*YOUR TASK*: Rewrite the lines in the listing below as a numbered list, starting from the line containing "Where should I" and running up to and including the line containing "will pyautogui.click(x=394, y=225).", with blank lines left out.

BEGIN DATA ENTRIES

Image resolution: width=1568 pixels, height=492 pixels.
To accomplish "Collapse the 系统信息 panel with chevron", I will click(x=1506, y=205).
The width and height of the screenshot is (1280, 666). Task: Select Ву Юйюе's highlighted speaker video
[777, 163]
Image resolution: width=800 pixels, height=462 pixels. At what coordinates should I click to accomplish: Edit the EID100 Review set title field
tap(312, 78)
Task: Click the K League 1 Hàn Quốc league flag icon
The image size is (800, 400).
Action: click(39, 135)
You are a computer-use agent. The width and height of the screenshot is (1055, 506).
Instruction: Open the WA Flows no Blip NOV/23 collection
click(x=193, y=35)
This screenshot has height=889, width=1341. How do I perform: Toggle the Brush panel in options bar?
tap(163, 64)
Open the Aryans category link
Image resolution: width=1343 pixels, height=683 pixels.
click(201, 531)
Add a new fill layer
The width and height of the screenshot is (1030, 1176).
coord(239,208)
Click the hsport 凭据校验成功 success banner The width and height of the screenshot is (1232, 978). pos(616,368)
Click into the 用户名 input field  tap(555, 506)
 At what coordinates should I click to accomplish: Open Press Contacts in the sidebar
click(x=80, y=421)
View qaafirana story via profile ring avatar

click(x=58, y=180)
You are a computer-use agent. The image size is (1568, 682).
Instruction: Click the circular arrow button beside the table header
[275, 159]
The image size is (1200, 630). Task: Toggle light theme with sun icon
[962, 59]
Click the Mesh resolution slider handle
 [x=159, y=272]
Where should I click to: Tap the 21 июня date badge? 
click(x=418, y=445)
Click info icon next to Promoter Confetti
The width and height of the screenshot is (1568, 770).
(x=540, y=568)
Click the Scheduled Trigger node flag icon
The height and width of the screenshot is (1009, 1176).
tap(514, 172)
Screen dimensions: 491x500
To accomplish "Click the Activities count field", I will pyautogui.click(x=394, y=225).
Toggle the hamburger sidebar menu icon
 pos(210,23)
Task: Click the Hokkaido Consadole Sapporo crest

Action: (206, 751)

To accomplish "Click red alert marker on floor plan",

END DATA ENTRIES

*RESPONSE*:
1. Where should I click to: Tap the 21 июня date badge? 
2. click(x=418, y=445)
3. Click info icon next to Promoter Confetti
4. The width and height of the screenshot is (1568, 770).
5. (x=540, y=568)
6. Click the Scheduled Trigger node flag icon
7. The height and width of the screenshot is (1009, 1176).
8. tap(514, 172)
9. Screen dimensions: 491x500
10. To accomplish "Click the Activities count field", I will pyautogui.click(x=394, y=225).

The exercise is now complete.